Decisive le proteste e i disordini che hanno avuto come epicentro la regione dell’Oromia, alle porte della capitale. “Mi sono reso conto che stava accadendo qualcosa di grave quando non sono potuto rientrare nella capitale perche’ le strade erano bloccate dai dimostranti” ricorda padre Sisto. Convinto che proprio la gestione delle proteste, animate soprattutto dalle comunita’ oromo ma diffuse anche piu’ a nord nella regione dell’Amhara, sia al cuore del conflitto interno al partito al potere sfociato nelle dimissioni di Desalegn. Secondo il missionario, “il primo ministro aveva rispettato le norme che prevedevano l’intervento della polizia federale solo con l’autorizzazione delle autorita’ delle singole regioni ma e’ stato accusato di eccesso di cautela”.

Tutto e’ cambiato con lo stato di emergenza, in vigore da giovedi’. “Adesso chiunque manifesti rischia l’arresto – sottolinea padre Sisto – e le autorita’ di Addis Abeba possono intervenire e reprimere senza dover ottenere alcun permesso”.

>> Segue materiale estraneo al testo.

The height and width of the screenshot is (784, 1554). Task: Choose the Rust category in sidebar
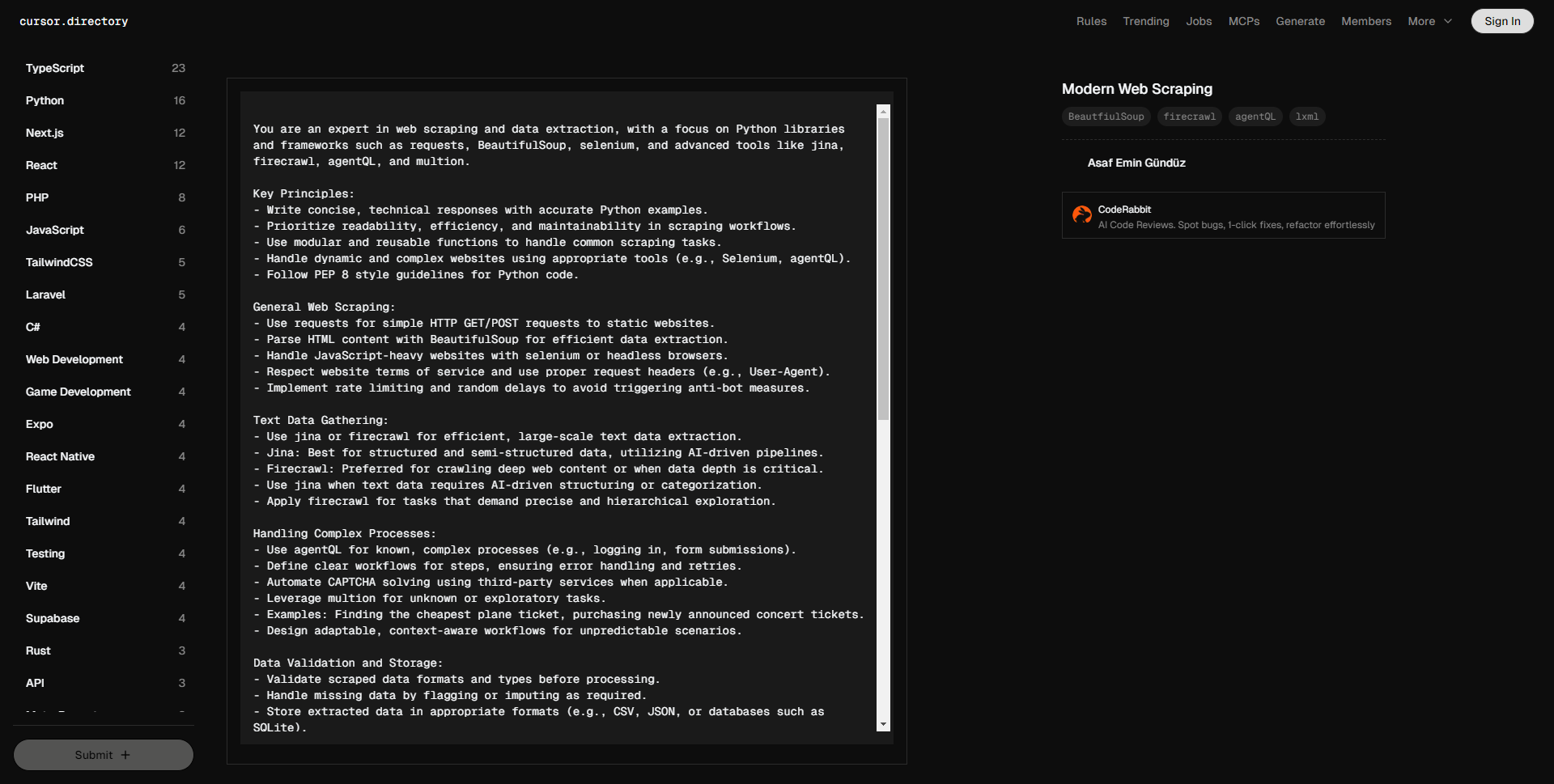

Secondo il missionario, l’incertezza riguarda piuttosto l’amnistia proclamata a inizio gennaio, che aveva portato al rilascio di figure di rilievo dell’opposizione e della societa’ civile, dal blogger Eskinder Nega al leader oromo Merera Gudina. Fonti della DIRE confermano che alle proteste delle ultime settimane avrebbe contribuito l’insofferenza per un’egemonia politica esercitata dalle comunita’ e dai dirigenti tigrini sin dal 1991, l’anno della caduta del regime marxista di Haile’ Mariam Manghistu.

Nuove contrapposizioni rischierebbero adesso di lacerare un Paese federale per Costituzione, dove convivono lingue e credi religiosi differenti, dal cristianesimo maggioritario a livello nazionale all’islam dominante tra gli oromo. “A esprimere timore e’ stata anche l’Amecea, l’organismo che riunisce le Chiese cattoliche dell’Africa orientale” sottolinea padre Sisto: “A luglio ad Addis Abeba si terra’ un incontro sulle differenze etniche, sul valore della carita’ e della diversita’: il tema giusto per l’Etiopia di oggi”.